Quint had never been the sort that people opened up to and confided in, partly because he wouldn’t have done that with someone else. He’d learned to keep his distance to make working with people easier, and he really had no answers for anyone’s personal life. With the exception of Mike, he’d made a mess out of his personal life.

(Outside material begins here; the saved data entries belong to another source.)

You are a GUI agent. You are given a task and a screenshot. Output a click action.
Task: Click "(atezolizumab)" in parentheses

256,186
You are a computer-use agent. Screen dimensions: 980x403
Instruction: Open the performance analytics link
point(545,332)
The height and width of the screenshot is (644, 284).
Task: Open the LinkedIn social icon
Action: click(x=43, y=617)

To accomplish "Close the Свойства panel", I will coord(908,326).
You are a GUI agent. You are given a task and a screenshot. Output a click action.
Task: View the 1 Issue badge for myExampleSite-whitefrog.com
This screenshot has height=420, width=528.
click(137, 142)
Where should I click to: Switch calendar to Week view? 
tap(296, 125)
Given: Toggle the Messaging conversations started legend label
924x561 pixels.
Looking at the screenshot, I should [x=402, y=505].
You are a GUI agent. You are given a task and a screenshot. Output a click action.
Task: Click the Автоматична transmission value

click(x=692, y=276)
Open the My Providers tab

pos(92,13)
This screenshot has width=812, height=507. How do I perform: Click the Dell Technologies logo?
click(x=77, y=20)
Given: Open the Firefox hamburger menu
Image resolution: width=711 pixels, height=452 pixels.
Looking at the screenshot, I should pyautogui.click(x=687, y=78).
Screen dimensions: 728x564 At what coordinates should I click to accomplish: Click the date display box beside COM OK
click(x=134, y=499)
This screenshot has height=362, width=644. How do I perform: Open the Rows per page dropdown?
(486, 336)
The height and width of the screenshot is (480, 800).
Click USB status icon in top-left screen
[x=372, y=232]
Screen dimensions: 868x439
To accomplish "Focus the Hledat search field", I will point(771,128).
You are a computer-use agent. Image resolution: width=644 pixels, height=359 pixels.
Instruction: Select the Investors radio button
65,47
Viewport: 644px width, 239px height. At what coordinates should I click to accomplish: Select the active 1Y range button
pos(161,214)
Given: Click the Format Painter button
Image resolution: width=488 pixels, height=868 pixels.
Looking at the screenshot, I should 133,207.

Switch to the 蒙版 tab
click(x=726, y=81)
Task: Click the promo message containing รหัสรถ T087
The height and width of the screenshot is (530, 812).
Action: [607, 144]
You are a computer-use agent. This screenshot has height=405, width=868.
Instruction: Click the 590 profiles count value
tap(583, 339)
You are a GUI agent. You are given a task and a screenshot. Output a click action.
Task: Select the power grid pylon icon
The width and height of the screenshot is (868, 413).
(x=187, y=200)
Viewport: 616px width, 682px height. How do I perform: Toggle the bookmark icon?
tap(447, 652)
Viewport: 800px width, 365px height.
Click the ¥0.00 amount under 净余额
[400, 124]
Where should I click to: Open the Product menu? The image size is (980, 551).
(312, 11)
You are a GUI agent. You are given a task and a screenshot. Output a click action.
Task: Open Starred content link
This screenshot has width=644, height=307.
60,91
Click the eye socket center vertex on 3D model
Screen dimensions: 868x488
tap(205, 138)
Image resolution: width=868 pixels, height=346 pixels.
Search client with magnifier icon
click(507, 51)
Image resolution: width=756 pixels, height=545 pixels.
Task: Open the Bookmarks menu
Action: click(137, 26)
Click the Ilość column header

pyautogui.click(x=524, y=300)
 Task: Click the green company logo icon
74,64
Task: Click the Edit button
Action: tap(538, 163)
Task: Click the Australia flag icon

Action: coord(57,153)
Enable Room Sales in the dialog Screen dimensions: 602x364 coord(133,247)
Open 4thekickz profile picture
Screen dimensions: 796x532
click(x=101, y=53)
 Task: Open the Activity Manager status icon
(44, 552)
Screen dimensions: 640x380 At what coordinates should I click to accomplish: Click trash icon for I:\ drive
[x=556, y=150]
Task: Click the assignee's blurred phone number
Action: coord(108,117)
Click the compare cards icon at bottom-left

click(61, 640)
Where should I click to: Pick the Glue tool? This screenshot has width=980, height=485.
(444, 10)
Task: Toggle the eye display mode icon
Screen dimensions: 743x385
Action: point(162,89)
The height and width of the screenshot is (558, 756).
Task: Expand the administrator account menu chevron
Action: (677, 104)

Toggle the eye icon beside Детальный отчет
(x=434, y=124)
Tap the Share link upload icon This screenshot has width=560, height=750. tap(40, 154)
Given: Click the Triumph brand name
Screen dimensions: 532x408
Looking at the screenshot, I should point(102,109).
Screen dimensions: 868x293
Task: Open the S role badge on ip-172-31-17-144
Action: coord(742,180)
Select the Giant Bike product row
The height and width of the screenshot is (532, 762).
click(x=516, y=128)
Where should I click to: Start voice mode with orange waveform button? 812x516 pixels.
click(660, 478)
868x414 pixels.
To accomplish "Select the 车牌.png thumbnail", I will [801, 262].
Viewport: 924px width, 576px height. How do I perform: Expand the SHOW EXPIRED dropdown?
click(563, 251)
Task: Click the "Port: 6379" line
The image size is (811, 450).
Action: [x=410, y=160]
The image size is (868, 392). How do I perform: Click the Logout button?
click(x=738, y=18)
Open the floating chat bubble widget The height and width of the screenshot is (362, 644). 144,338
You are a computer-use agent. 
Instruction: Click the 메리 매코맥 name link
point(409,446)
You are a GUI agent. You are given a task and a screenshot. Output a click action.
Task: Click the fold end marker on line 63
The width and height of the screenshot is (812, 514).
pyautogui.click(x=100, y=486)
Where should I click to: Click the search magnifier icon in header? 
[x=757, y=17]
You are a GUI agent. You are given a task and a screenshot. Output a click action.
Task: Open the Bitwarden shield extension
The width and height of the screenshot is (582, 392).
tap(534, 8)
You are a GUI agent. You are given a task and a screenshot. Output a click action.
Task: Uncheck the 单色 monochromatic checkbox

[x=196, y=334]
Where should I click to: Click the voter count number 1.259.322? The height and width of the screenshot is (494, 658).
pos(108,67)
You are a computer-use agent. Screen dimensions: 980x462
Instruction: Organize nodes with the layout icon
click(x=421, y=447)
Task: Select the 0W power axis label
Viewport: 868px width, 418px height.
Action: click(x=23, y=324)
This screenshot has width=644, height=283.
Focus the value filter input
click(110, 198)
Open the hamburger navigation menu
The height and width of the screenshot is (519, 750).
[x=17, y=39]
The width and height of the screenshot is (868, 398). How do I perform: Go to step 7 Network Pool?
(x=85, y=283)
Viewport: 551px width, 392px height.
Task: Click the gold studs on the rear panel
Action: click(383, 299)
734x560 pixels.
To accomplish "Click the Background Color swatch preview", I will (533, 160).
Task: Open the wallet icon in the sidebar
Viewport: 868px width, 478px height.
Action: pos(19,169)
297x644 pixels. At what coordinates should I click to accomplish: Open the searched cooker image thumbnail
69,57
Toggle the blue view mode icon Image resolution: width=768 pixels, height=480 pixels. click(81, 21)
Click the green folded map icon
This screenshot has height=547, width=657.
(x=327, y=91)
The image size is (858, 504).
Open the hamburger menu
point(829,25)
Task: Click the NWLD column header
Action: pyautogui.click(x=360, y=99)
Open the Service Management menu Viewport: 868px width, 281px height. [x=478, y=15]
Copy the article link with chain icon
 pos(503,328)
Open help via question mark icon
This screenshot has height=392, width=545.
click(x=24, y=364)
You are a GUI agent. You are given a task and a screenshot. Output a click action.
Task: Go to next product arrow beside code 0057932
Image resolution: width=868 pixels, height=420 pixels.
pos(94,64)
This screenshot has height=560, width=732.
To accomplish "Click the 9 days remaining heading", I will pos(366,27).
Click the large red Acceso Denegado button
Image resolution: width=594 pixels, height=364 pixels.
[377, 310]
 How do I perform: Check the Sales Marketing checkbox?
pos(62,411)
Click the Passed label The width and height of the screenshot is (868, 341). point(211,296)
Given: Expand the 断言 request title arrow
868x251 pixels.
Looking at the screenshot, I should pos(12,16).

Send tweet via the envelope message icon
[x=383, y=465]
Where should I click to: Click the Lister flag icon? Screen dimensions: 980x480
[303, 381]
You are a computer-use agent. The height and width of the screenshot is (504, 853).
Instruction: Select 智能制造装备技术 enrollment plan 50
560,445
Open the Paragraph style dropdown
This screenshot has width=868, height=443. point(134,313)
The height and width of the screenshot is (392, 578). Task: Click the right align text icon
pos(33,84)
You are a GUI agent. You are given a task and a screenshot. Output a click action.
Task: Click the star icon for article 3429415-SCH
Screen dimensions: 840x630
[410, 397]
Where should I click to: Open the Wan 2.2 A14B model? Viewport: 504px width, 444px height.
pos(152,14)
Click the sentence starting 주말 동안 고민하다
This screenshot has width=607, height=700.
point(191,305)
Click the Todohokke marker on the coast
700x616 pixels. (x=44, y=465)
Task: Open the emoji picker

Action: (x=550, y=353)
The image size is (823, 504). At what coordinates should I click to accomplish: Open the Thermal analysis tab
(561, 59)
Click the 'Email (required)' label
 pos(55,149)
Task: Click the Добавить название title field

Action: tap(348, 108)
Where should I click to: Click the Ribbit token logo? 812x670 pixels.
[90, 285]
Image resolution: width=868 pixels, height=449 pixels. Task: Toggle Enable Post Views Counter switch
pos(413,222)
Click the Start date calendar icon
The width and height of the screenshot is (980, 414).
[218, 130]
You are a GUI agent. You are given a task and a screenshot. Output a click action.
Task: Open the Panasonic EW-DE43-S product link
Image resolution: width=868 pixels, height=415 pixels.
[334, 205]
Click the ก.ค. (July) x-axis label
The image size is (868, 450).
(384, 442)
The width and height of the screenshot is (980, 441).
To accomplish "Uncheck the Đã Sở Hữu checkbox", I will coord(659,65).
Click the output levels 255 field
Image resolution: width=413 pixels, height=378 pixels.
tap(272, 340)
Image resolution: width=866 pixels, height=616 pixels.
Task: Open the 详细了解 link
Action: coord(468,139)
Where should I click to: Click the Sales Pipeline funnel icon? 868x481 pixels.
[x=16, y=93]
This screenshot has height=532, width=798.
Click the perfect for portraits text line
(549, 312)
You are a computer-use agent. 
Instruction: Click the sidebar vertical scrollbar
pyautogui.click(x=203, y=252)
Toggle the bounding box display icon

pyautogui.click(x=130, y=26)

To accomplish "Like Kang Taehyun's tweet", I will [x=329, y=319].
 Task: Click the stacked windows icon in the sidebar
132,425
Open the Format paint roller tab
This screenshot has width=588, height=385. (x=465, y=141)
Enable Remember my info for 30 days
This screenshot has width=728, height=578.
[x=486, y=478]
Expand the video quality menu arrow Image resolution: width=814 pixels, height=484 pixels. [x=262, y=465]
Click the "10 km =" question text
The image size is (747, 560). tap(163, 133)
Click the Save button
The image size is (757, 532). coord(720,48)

His hand skimmed over the coldness of the metal handrail as he rounded the corner on the stairs. He’d told Robert to do what any parent did—his best. That was when the conversation had gone beyond what he wanted to discuss. “I’ve tried, but how I wish her mother was still alive.” Robert had exhaled, a sound that was more of a sigh tinged with a shadow of sorrow. “I think I missed having her mother there more than Brittany did.” Yes, sorrow. “I heard you’d raised your boy alone, so you understand.”
Quint kept going down, level by level. Robert’s comment had struck an unexpectedly still-raw nerve in Quint. Whatever mistakes he had made with Mike wouldn’t have been righted if Gwen had stuck around. But Robert had obviously loved his dead wife. Quint couldn’t relate to that and had been unnerved that the old bitterness about what had happened so many years ago had reared its ugly head.